Washington and 'The Jerusalem Post'

DC bureau chief Michael Wilner comments on what we strive for.

JPost Annual Conference (photo credit: SIVAN FARAG)
JPost Annual Conference
(photo credit: SIVAN FARAG)
WASHINGTON -- As a newspaper, The Jerusalem Post is proud of the journalism we offer every day to readers around the world. We were not proud of the reception US Treasury Secretary Jack Lew received on Sunday at our conference and in our name in New York.
Lew addressed our conference because we have demonstrated, through our coverage, a sustained commitment to broad, thoughtful and non-partisan storytelling. We will always tell all sides of complex debates— and we will aggressively challenge those sides, as only journalists can.
That is the only way to further debate; it is the only way to understand the contours of objectively challenging policy matters. And we will always respect the subjects of our stories, and will always condemn their heckling as disrespectful and counterproductive to the mission of educative journalism.
We are committed, fervently, to balanced reporting in our news pages. And the reaction from Sunday's audience cannot undermine that proud tradition.

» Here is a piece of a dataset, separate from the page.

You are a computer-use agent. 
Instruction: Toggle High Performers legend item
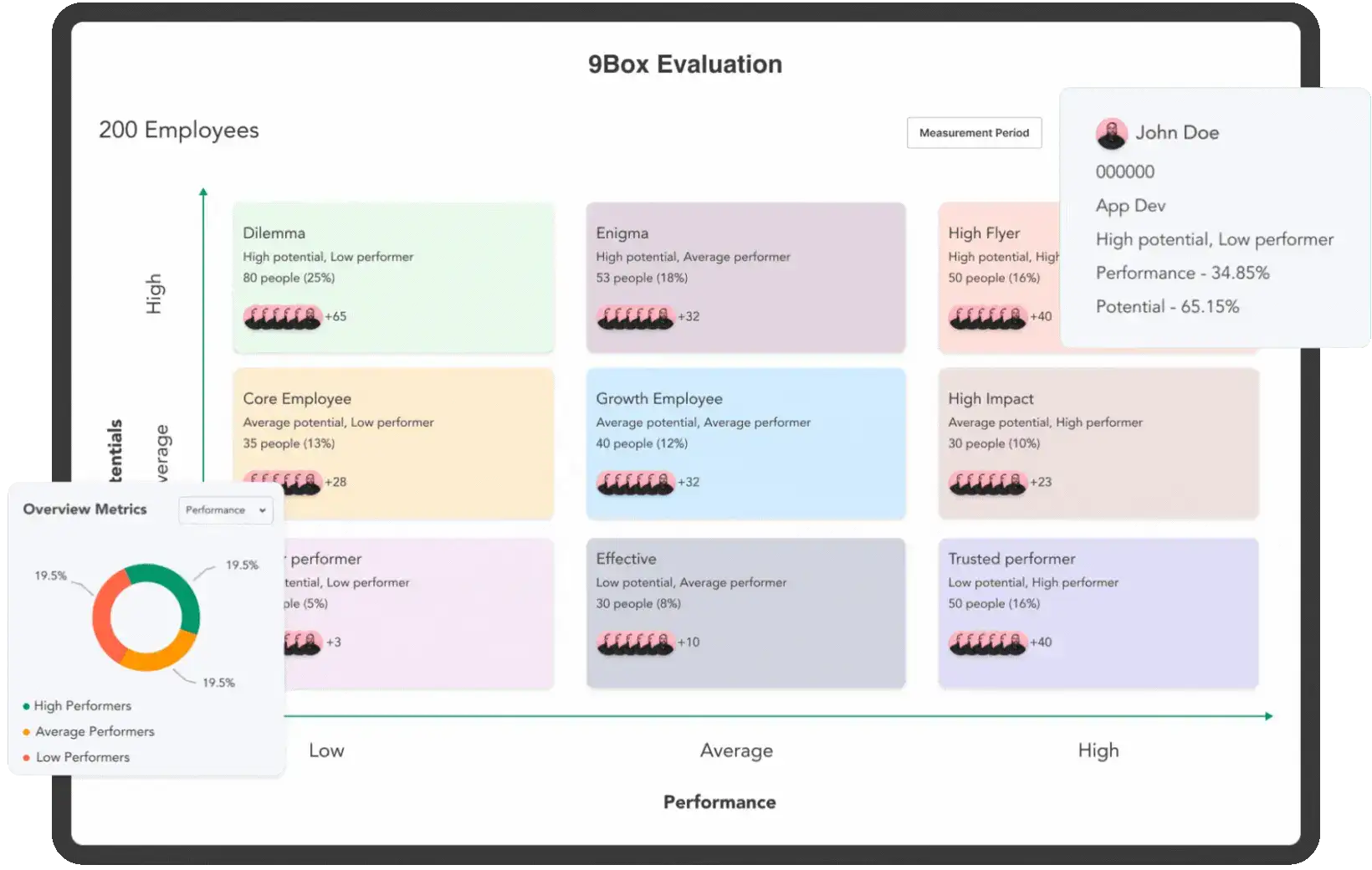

When I first began as bureau chief here in Washington, I was told by my colleagues in the White House that no other Israeli outlet has a sustained presence in the building. Some cover Washington from New York; others, from Israel.
Our competitors have taken the opportunity to use the voices of a few hecklers to dismiss and castigate our entire readership. Our newsroom fundamentally rejects that, as do our own analyses of that readership— an audience larger across the global Diaspora than that of any other Jewish American or Israeli news organization.

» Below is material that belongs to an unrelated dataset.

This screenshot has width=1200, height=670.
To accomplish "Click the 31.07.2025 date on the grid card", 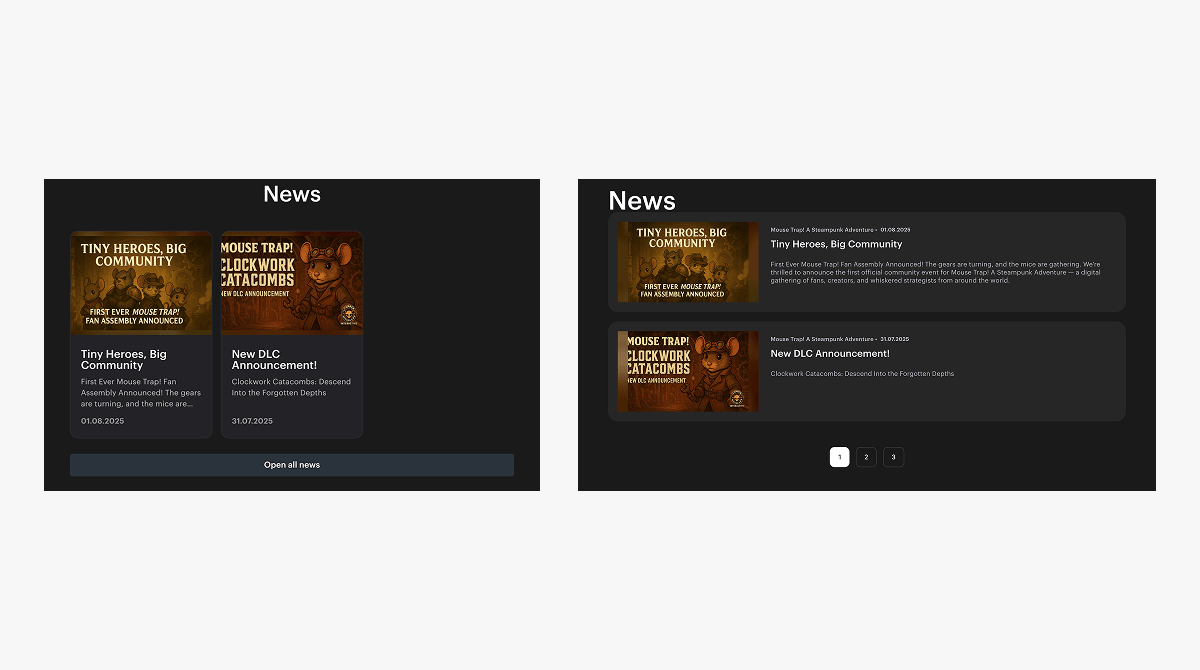I will pos(252,421).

Unlike the majority of Israeli newspapers, The Jerusalem Post is committed to presenting news entirely separate from our commentary contributors.
We understand the sanctity of that division, and reject the tradition of competing newsrooms in Israel that not only collect, investigate and disseminate the news, but render judgment on the news.
Indeed, the Post has several prominent conservative columnists. But we will always be the organization that presents all sides— conservative, liberal and otherwise— without prejudice, and with the clarity and respect all voices in democracies deserve. We know that the issues on which readers rely on us for detailed reporting— Iran and its nuclear program, US-Israel relations, the fate of the Palestinians and so much else— require that standard. And we will uphold it, from Washington to Jerusalem, every single day.